_About this task_: Exclude all pictures, then restate the entries below word for word.

***** Entries provided *****

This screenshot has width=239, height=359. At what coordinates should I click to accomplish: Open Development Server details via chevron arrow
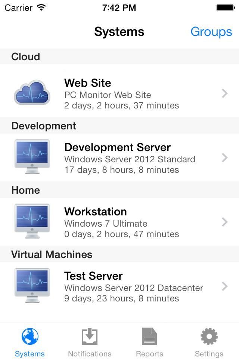click(224, 158)
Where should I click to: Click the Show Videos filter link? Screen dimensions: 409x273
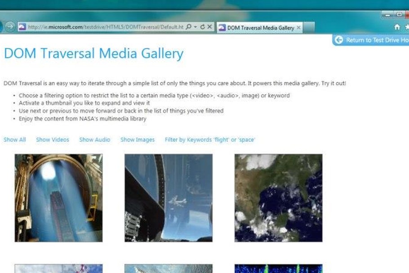coord(53,139)
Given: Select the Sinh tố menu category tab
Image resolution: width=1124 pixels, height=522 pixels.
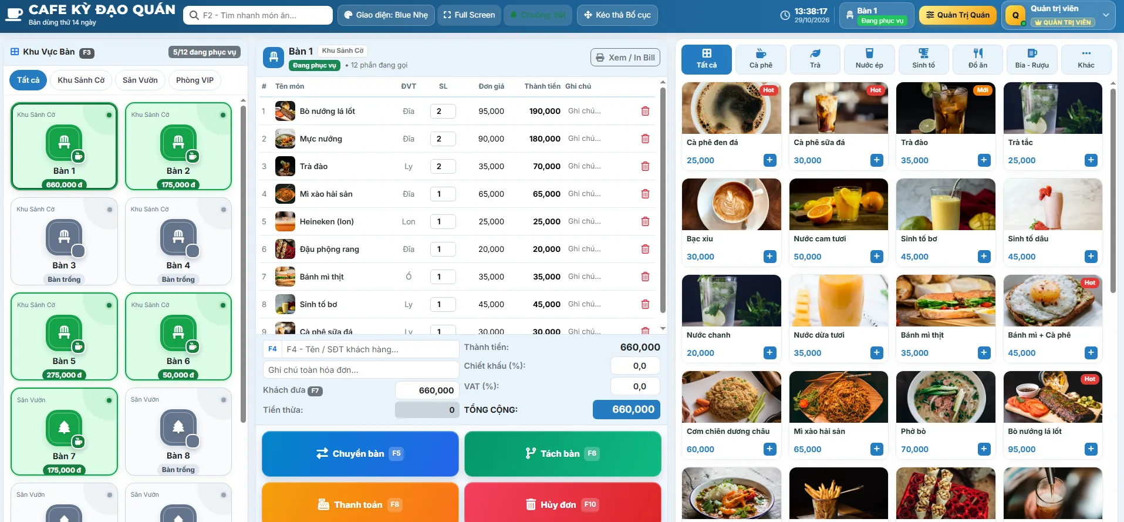Looking at the screenshot, I should (x=923, y=59).
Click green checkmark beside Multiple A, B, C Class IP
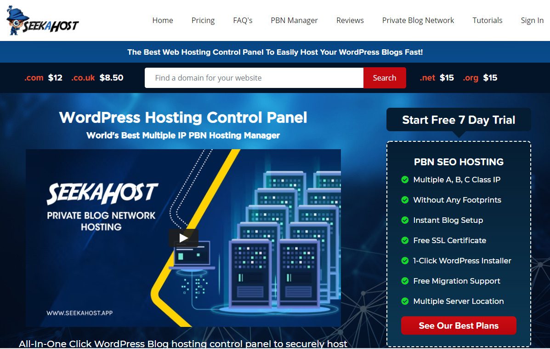 [x=405, y=180]
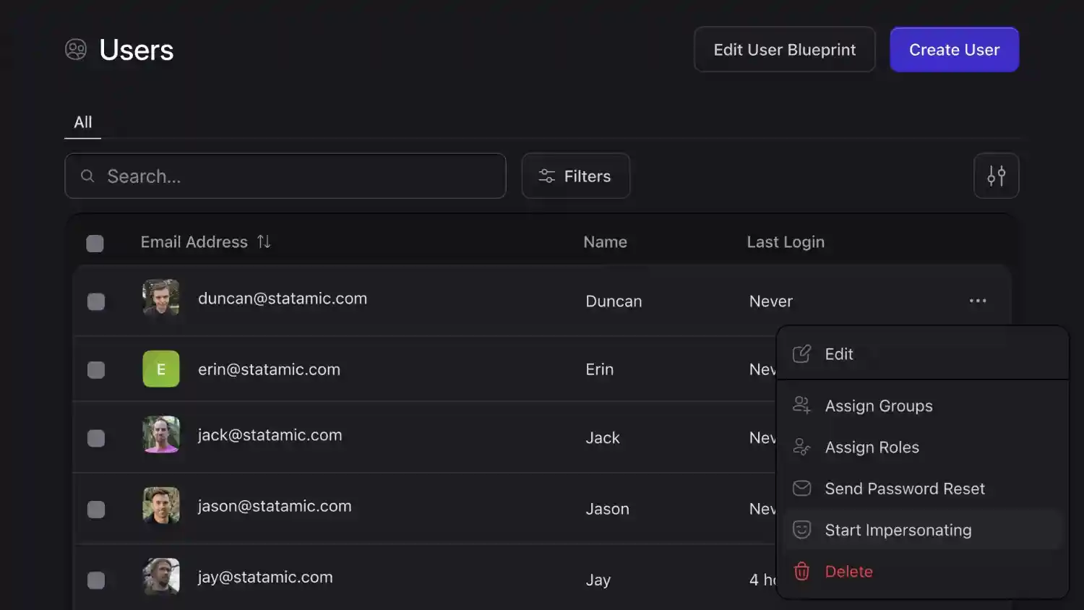
Task: Click the magnifying glass search icon
Action: (87, 176)
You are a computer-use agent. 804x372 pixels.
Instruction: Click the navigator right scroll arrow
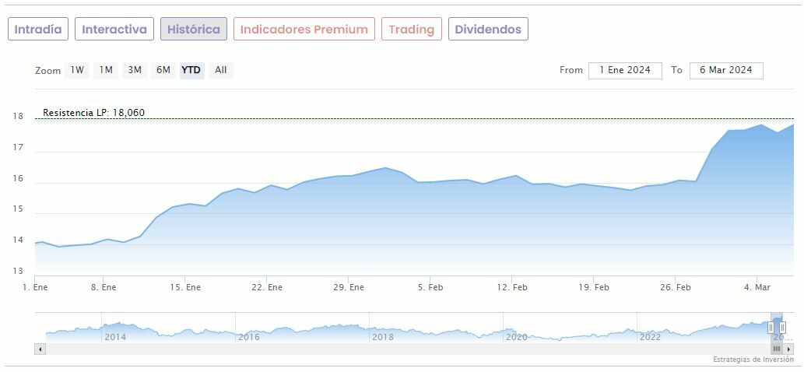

*****

_Worked solution_:
This screenshot has width=239, height=359. At what coordinates should I click to accomplish: Open Development Server details via chevron arrow
click(224, 158)
Where should I click to: Click the Show Videos filter link? Screen dimensions: 409x273
coord(53,139)
Given: Select the Sinh tố menu category tab
Image resolution: width=1124 pixels, height=522 pixels.
Looking at the screenshot, I should (x=923, y=59).
Click green checkmark beside Multiple A, B, C Class IP
 [x=405, y=180]
Task: Click the magnifying glass search icon
Action: (87, 176)
You are a computer-use agent. 804x372 pixels.
Instruction: Click the navigator right scroll arrow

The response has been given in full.